For years the three Saudi men had worked as a loosely organized team, according to US intelligence. They'd funneled thousands of dollars in cash – and non-monetary help such as Al Qaeda training manuals – to Islamist militants in the Philippines.

At one point they'd even paid $18,000 for an operation to blow up the US or Australian embassies in Manila, allege US officials. But Philippine authorities disrupted the plot before it could be realized.

So this fall the US government took action against the trio: Abdul Rahim al-Talhi, Muhammad Abdallah Salih Sughayr, and Fahd Muhammad Abd al-Aziz al-Khashiban. On Oct. 10, the Treasury Department designated them as terrorist financiers – freezing their assets and forbidding American citizens from doing business with them.

The move did not draw much notice at the time. But small actions such as this are a crucial part of what may be one of the most successful parts of the struggle against terrorism: the effort to curtail its financiers.

"All our evidence is, this is successful and actually a very important part of the war on terror," said John B. Taylor, former Treasury undersecretary for international affairs, at a Council on Foreign Relations seminar earlier this year.

It's also an effort that has some controversial aspects. Among them is whether the US government has too much power to punish alleged terrorist paymasters and funding groups via simple administrative actions.

In 2004, for instance, the US alleged that a Texas-based charity named the Holy Land Foundation had funneled about $12 million to the Palestinian militant group Hamas – which the US has named a terrorist organization. The Bush administration ordered the foundation closed.

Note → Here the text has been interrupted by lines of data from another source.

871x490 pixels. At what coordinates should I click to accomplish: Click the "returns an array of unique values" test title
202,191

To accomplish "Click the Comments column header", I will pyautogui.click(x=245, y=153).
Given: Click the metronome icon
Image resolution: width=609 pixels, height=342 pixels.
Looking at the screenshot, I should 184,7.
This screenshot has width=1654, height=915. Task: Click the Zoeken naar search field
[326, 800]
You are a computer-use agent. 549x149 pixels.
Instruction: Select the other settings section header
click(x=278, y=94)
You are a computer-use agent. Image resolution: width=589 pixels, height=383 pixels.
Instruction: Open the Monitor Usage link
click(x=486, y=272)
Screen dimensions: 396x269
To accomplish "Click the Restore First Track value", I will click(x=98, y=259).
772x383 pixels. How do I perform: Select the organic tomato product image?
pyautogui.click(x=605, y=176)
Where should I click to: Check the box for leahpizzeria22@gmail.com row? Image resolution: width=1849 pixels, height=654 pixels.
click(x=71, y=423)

But on Oct. 22 a federal criminal prosecution of five officials from the now-defunct charity collapsed amidst legal confusion. It is unclear whether prosecutors will attempt to try the case again.

Some jurors had a hard time accepting the prosecution's contention that by sending money to Hamas-affiliated local charities named "zakat committees" the Holy Land Foundation was supporting terrorist actions.

"The fact that they couldn't get a single conviction suggests that we need to rethink the process by which [Holy Land] was shut down," says David Cole, a law professor at Georgetown University. "They were able to close it down, freeze its assets ... ultimately on the basis of secret evidence."

The US has issued sanctions against 44 different charitable organizations under authority derived from an executive order signed by President Bush, according to Chip Poncy, director of strategic policy at the Treasury's Office of Terrorist Financing and Financial Crimes.

All these groups were carrying out some legitimate charitable activities, said Mr. Poncy at a May 10 hearing of the Senate Homeland Security Committee. But they were also funding some activities that the US considered to be in support of terrorism.

"The view that we have always taken is that if any aspect of a charity's organization is engaged in terrorist support, then the charitable organization is a problem," said Poncy.

Overall, tackling the financial front of the struggle against terrorism appears to be successful, say experts. In part, this is due to the fact that the US is a center of world commerce, and many global business transactions are carried out in dollars.

Plus, even foreign banks generally do not want the taint of dealing with named terrorists. Thus the world's formal financial system is now generally closed to Al Qaeda and other well-known terrorist groups.

The CIA estimates that prior to Sept. 11, Al Qaeda was spending about $30 million per year. Since then, the US has seized some $265 million in assets linked to the group – about nine years worth of operating expenses.

The US has also named some 460 individuals as terrorist supporters, and thus subject to sanctions. The Oct. 10 designation of the three men alleged to be paymasters of Southeast Asian militants was part of this aspect of the effort.

The 9/11 Commission gave an 'A-' to the war on terrorist financing in its 2004 public report.

"It is premature to assume that terrorist organizations are having difficulty funding their organizations and operations," concludes a monograph on the subject issued by the US Army Command and General Staff College. "What is important is that the global effort against terrorist financing has made it more expensive and more difficult to raise and move funds."

That can be seen in the fact that the most spectacular Al Qaeda-linked attacks in the West in recent years – the Madrid bombings of 2004 and the London bombings of 2005 – were low-tech affairs, cheap, and financed primarily through criminal activities carried out by the bomber groups themselves.

The future of terrorist financing may involve simple theft or the manipulation of stored-value cards, Internet banking, and online payment services.

"Our adversaries will either become more technologically savvy or they will regress to methods that don't leave a paper trail," said John Pistole, FBI deputy director, at an Oct. 22 American Bankers Association seminar on terrorist financing.